Dual evolutionary origin for the rat genetic sequences of Harvey murine sarcoma virus

Abstract

Detailed restriction endonuclease maps were developed for Harvey murine sarcoma virus (Ha-MuSV) DNA (clone H-1), molecularly cloned at its unique EcoRI site in [Escherichia coli plasmid] pBR322, for 3 nonoverlapping subgenomic HindIII clones which together span the entire H-1 clone and for a molecularly DNA copy of a portion of rat 30S RNA (which represents the majority of the rat genetic sequences in Ha-MuSV). Molecular hybridization of the 30S clone to small restriction fragments of clone H-1 revealed a 0.9 to 1.0 kilobase pair region in the 5'' half of the Ha-MuSV genome not homologous to the 30S clone, although the 30S clone did contain related sequences in Ha-MuSV on both sides of this nonhomologous region. By using cloned sequences from a segment of the Ha-MuSV nonhomology region as a probe for hybridization to Southern blots of DNA from rat, mouse, bat and chicken cells, 1-3 bands were detected in DNA of each species.

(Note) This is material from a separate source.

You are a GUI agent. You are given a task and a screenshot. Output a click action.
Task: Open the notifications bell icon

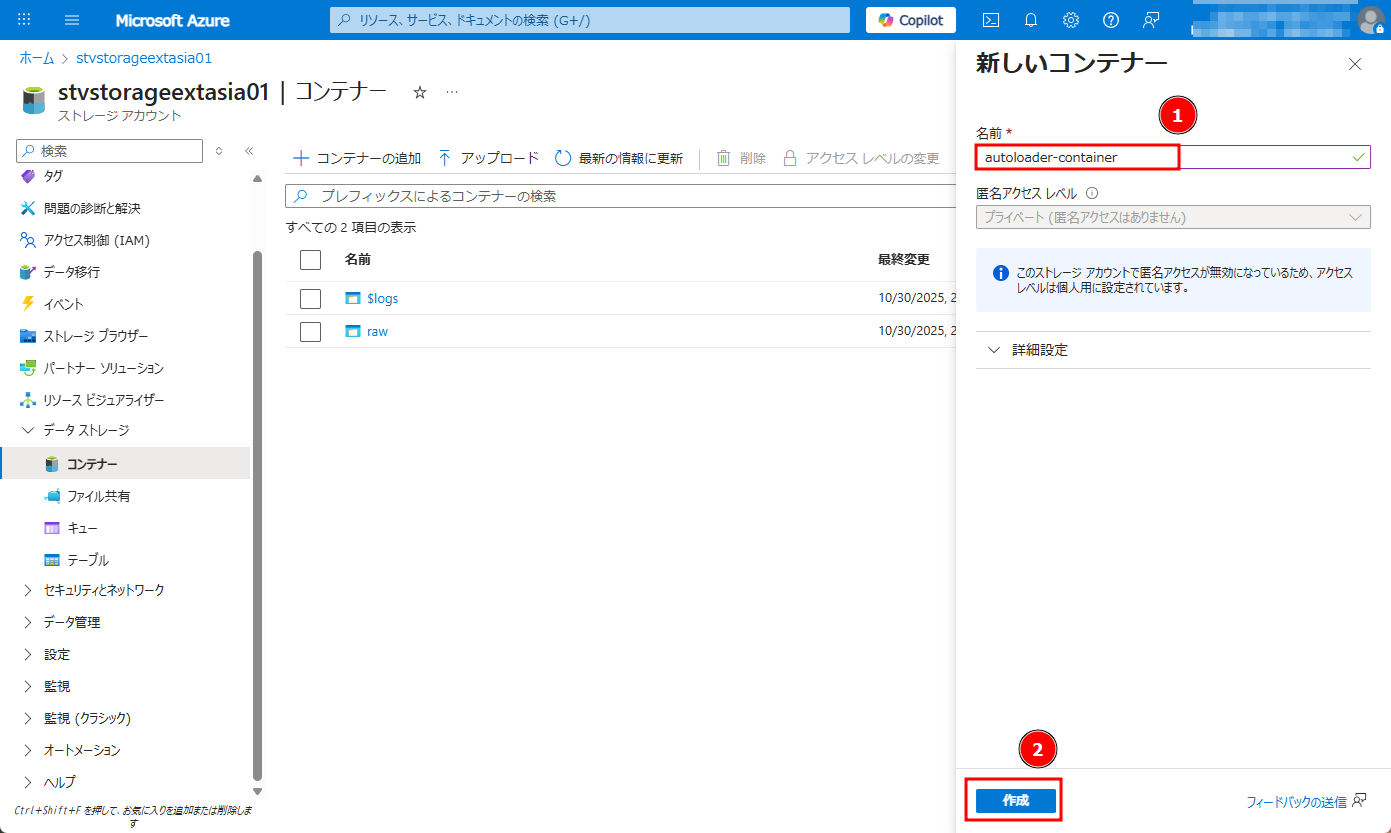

By contrast, the 30S clone DNA was highly related to many sequences in rat DNA, partially related to fewer mouse DNA sequences, and homologous only to 1-3 bands in bat and chicken DNA. Earlier work showed that the 5'' half of the Ha-MuSV genome coded for transformation and for the viral p21 protein. Two subgenomic HindIII clones whose shared HindIII site mapped within the 5'' region of clone H-1 nonhomologous to the 30S clone to test whether the nonhomologous segment might encode the transforming and p21 functions were used. Although neither of the subgenomic HindIII fragments by themselves induced transformation, ligation of these 2 nontransforming DNA to each other did restore p21-mediated transformation. A conclusion consistent with these results is that a region in the 5'' half of the Ha-MuSV genome evolutionarily distinct from and not present in rat 30S RNA is essential for transformation and for p21 encoding.